Document passage:
Another point is that some co-ops, maybe all, have demand charges or a
demand rate structure. With that, if you are using a bunch of KWH all at
once, it pulls a demand on the system and you will get an extra charge for
doing that. Your co-op may add a demand charge if you exceed a certain
number of KWH or they may charge if you are using all your stuff during
prime usage time, daytime I think is prime time. You would need to check
with your provider and see if they have this and maybe you need to alter the
times you use electricity. We are not a rate plan that is affected by
time-of-use, but it can be beneficial in some cases.
Last, but not least, meter readers do make mistakes and some times you will
have a high bill and then next month have a lower bill. My husband was a
meter reader for a couple of years and he had times where he had to estimate
the bill because he couldn't get to the meter itself. Maybe the weather and
roads were bad, maybe there was a vicious dog in the yard. This isn't a
frequent occurrence, but it does happen. If you are convinced your meter was
mis-read or not read at all, you can call the co-op and they will usually
send someone to re-read the meter. Our co-op doesn't charge for that, but
check to make sure. Finally, the number of days in the cycle can affect your
bill as well. Our meters are usually read around the 8th of the month, but
if the reading occurs several days earlier or later, your total bill will be
higher or lower than usual.

Records supplied:
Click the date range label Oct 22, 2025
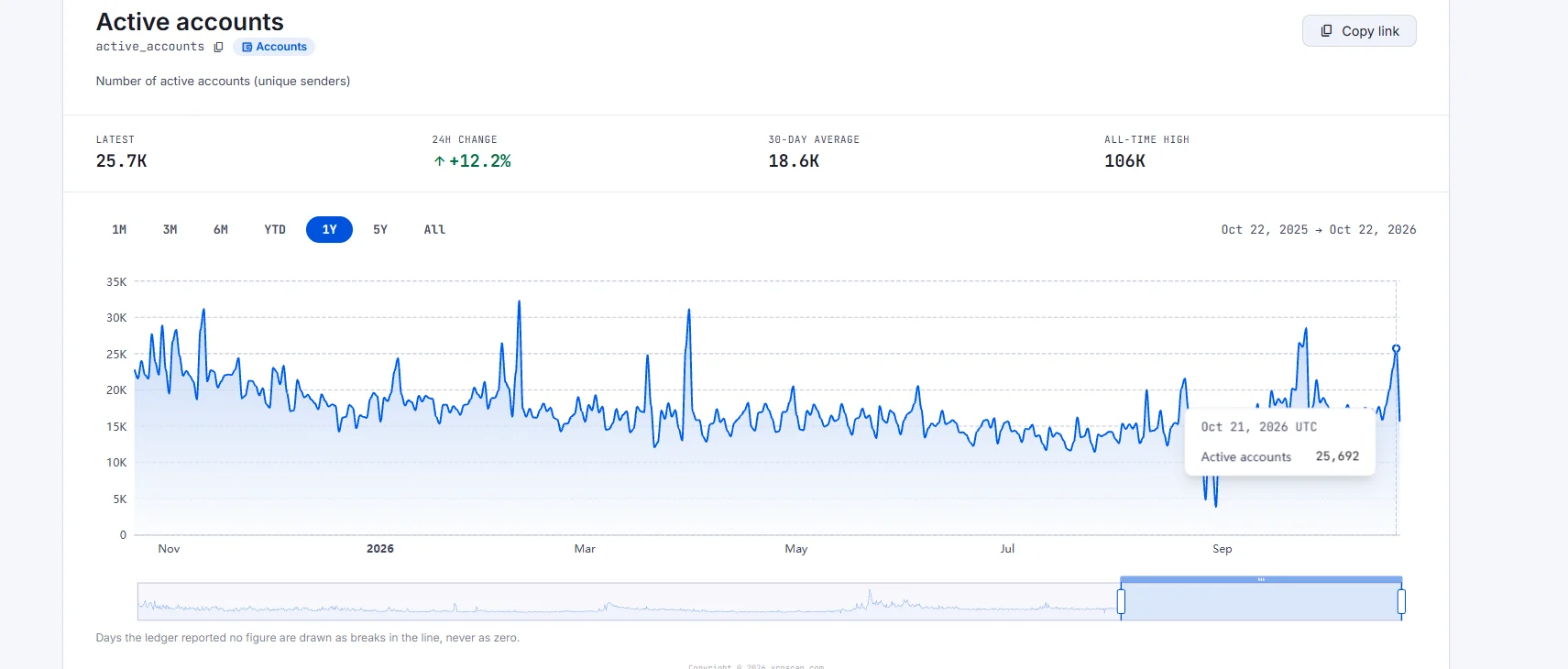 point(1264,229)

---

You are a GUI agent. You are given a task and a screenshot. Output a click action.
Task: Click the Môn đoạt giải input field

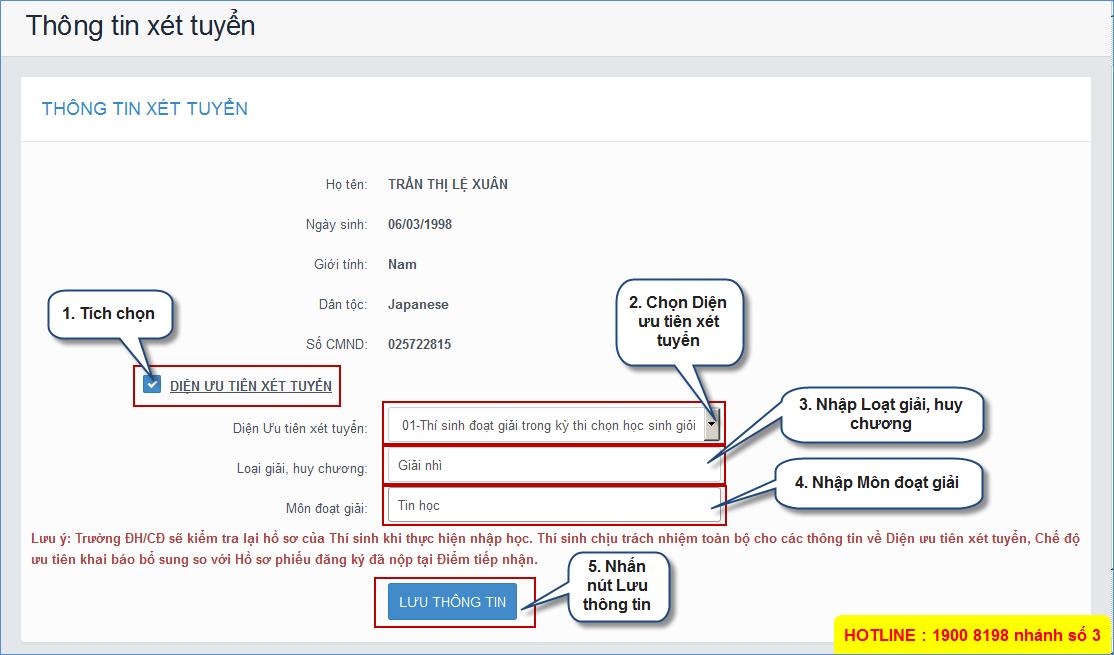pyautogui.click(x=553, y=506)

Stated task 1:
According to the passage on electric co-op bills, around what day of the month are the writer's meters usually read?
Stated task 2:
Continue the passage on electric co-op bills from where it stops.

Written response 1:
Around the 8th of the month.

Written response 2:
Okay, has everyone enjoyed their lesson on electricity today? I will
try to have hubby read this post tonight and will share any clarifications
and corrections if I've been really wrong. And please remember that anyone
who belongs to a co-op is part owner of the co-op, it is consumer owned.
With an IOU, your electric company is owned by a group of investors who
probably live in another state! Don't be shy about calling and expressing
concerns when your bill is higher than normal. Most co-ops also have
employees who will come and conduct energy audits for you which will point
out your high electricity users and any problems which could increase your
bill.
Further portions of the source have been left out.